Samuel Loudon at Fishkill, who employed Montanye, informed Washington on April 12 that since "Mr. Montanye, the Philadelphia Post Rider," was captured, he was having difficulty finding a replacement and could find nobody "fit for the Trust" who was willing to ride the Clove road, which Montanye did "with great reluctance." He managed to find one man willing to carry the mail but only if it was sent by the safe route of King's Ferry and the road below the mountains which was more public and one that the post rider rarely had to travel alone.

"If your Excellency," he respectfully continued, "will either order your letters to be sent over here on Wednesdays or by your command on me to send for them, it shall be complied with, but the Clove road I cannot get a good man to undertake to travil [sic]," and neither road would facilitate an earlier arrival of the post either at Morristown or Fishkill. "Montanye is a trusty Post," he vouched, "he has a small family here who are now left with me to provide for in his absence; his speedy exchange is very necessary."

Loudon's remonstrance brought a quick change of the postal route away from the Clove, as was evident by a note added to Loudon's letter by Washington's aide Tench Tilghman that "the post [is] directed to go by Warwick &c," and in June the commander-in-chief himself wrote that "the post [rider] now passes at King's Ferry and avoids the mountains which I hope will in some degree remove the danger to which he was formerly exposed."

Sometime within the three months following his capture, Montanye and another captive rider were allowed parole from New York to arrange their exchange, and Montanye put in a claim for pay and losses, but it was disallowed. Loudon, continuing solicitous, wrote to the governor on July 31 and begged him to use his influence to secure the exchange of the riders and payment for Montanye's losses, pointing out that he had a family to support and had lost his horse, saddle and bridle, and both he and the other man were put to "very considerable expense" in subsisting themselves in the Provost in New York. These matters should not be left unnoticed and unpaid, he said. "It sours their spirits and renders them rather indifferent to our cause," and one of the riders had informed him that if he had to return to the enemy he would not come back again; and the other said he would never again engage in public employ "when such flagrant injustice is done him after all that he has suffered."

Clinton offered sympathy, but refused to give preference for their exchange as there were many others in enemy hands who were also deserving of relief. Montanye was eventually released and returned to his familiar work of riding the roads, for on May 14. 1783, Clinton sent a letter from Poughkeepsie "by Mr. Montanye the Post."

He returned to New York at the end of the war and resumed his blacksmithing, but within short time took the calling of a Baptist clergyman and in 1791 became pastor of the Oliver Street Baptist Church while still working his smithy at 8 Prince Street. In 1794, in his late forties, he moved with his family to New Vernon in western Orange County in what is now Mount Hope township near the Sullivan border and succeeded to the pastorate of the Old School Baptist Church, where he served beloved and revered, for thirty-three years until his death on December 25, 1825.

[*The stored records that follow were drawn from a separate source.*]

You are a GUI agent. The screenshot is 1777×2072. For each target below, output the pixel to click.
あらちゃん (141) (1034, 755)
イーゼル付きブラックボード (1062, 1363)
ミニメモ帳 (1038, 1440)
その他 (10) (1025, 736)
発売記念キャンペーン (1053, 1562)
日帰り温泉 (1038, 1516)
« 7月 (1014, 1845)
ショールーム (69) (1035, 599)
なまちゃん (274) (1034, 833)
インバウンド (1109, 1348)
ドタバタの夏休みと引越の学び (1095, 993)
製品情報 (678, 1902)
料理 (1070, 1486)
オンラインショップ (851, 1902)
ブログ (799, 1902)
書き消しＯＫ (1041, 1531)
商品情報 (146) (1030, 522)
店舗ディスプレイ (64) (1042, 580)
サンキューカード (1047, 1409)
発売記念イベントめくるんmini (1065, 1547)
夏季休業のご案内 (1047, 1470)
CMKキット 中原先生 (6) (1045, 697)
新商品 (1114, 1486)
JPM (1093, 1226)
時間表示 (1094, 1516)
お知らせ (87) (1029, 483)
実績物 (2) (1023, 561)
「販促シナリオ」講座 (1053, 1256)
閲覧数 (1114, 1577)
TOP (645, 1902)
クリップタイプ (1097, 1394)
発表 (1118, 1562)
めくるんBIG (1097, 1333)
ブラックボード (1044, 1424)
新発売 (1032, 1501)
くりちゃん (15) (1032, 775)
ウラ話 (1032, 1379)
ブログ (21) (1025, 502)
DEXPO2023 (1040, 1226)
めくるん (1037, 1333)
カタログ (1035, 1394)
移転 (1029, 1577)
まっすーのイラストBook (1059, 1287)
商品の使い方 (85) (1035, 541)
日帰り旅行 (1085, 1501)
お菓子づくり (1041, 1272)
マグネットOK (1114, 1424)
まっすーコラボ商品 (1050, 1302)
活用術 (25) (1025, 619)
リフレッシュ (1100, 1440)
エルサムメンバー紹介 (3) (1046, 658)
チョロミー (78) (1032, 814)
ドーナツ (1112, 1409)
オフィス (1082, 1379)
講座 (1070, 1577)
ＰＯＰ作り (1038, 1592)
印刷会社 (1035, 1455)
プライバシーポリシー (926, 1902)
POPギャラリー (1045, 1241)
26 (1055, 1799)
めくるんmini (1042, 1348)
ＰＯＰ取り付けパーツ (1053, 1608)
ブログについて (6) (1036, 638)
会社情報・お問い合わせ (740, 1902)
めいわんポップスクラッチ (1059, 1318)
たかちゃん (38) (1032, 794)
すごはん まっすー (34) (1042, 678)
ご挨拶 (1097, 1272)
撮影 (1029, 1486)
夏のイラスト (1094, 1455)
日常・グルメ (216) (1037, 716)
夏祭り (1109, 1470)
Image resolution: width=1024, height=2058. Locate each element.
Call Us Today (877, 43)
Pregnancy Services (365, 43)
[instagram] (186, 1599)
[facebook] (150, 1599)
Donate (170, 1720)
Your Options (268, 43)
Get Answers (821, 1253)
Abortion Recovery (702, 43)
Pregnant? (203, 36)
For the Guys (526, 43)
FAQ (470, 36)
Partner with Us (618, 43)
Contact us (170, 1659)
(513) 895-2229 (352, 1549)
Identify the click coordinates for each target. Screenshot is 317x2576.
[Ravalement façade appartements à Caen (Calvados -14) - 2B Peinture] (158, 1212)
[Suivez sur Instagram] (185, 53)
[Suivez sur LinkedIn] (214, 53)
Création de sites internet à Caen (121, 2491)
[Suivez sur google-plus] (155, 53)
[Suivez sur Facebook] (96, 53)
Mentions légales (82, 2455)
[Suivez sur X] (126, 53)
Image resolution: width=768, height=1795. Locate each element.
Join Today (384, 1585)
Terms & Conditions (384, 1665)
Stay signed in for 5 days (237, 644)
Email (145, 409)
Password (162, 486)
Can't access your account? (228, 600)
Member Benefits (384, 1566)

During his later years in rural Orange, Montanye had ample occasion to travel the country roads and reminisce on his wartime activity, and with a clouding memory and numerous retellings to those who listened - including Jeremiah Pierson - the events of March and August 1781 merged and took on the shaded dimensions of the myth-making story of the patriot post rider who was sacrificed to the enemy to gain the victory at Yorktown. According to Mrs. Smith's account, it was a tale related with great spirit by many of the older inhabitants of Smith's Clove in the mid-nineteenth century.

The Montanye family, with its removal from the city, sank roots in Orange. One of Benjamin's sons - Thomas - served as pastor of the Baptist church at Warwick from 1798 to 1801; another was a farmer all of his life, and a grandson, Isaac V. Montanye, became editor and proprietor of the venerated and long-lived Independent Republican at Goshen.